Canary Deployment
What canary deployment is, how gradual traffic shifting works, which metrics to watch, and how to configure automatic rollback triggers for AI model releases.
Canary deployment is a release technique that gradually shifts production traffic from an existing version to a new version, monitoring for regressions at each stage before proceeding to the next. The name refers to the historical practice of using canaries in coal mines as early warning systems: a small percentage of users (the “canary”) encounters the new version first, and problems surface before the full user base is affected.
The technique is also known as progressive delivery, phased rollout, or weighted traffic routing, depending on the tooling and context.
How It Works
A traffic routing mechanism - a load balancer, Lambda alias weights, or API Gateway - splits incoming requests between the current version and the new version according to a configured percentage. The typical progression is:
- Deploy new version to production infrastructure
- Route 5% of traffic to the new version; 95% continues to the current version
- Monitor key metrics for a defined observation period (typically 10-30 minutes)

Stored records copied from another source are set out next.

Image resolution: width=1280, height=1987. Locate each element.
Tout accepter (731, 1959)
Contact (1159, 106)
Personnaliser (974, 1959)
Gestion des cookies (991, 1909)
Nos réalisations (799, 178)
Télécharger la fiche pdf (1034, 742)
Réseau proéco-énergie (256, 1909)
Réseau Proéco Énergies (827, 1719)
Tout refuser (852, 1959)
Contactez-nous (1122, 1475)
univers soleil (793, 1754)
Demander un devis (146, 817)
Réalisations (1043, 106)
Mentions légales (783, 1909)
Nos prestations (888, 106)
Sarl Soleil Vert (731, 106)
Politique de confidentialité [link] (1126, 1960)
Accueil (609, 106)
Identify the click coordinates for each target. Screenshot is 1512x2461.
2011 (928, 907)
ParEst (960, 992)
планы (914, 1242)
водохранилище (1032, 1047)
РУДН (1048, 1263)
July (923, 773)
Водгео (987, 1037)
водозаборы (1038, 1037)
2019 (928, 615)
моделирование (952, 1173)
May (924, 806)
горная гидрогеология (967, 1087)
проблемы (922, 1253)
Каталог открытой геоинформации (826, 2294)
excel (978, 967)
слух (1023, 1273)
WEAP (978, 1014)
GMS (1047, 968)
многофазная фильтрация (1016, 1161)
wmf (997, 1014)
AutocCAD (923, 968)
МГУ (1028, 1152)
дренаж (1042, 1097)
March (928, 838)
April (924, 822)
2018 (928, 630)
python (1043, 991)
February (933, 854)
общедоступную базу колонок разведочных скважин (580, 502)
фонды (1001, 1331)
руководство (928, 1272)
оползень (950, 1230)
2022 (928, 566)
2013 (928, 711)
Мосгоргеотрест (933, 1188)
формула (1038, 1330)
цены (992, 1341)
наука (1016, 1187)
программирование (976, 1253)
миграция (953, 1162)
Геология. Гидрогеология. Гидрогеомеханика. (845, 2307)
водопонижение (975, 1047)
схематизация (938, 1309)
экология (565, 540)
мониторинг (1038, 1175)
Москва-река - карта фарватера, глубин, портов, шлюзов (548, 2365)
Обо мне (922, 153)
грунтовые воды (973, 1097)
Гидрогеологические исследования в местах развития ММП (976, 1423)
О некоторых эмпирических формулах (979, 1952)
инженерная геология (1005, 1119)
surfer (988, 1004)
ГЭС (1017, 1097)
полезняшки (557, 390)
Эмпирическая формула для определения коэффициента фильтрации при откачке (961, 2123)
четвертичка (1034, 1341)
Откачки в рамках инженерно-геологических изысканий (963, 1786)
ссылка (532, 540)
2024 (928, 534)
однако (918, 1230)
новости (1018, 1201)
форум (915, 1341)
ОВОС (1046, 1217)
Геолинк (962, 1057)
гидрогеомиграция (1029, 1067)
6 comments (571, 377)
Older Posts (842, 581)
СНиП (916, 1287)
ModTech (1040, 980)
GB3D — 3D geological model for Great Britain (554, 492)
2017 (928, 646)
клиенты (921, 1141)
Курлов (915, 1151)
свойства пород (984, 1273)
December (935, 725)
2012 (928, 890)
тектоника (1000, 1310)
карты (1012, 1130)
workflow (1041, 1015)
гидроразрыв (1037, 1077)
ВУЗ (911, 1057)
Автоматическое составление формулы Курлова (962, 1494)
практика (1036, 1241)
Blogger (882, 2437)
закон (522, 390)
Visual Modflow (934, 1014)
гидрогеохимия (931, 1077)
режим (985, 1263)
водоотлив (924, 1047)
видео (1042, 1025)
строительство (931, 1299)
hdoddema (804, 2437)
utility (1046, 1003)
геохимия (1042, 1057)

- If metrics are healthy, increase to 25%, then 50%, then 100%
- At each stage, if a metric threshold is breached, automatically or manually revert to 0% on the new version
The key advantage over blue-green deployment is the observation window: rather than an all-or-nothing switch, canary deployment builds evidence of the new version’s behaviour under real production traffic at each stage.
Metrics to Watch
The metrics monitored during a canary deployment determine whether the rollout proceeds or rolls back. Appropriate metrics depend on the workload.
For any production service:
- Error rate (HTTP 5xx errors, application exceptions)
- Request latency at p50, p95, and p99
- Availability (successful requests / total requests)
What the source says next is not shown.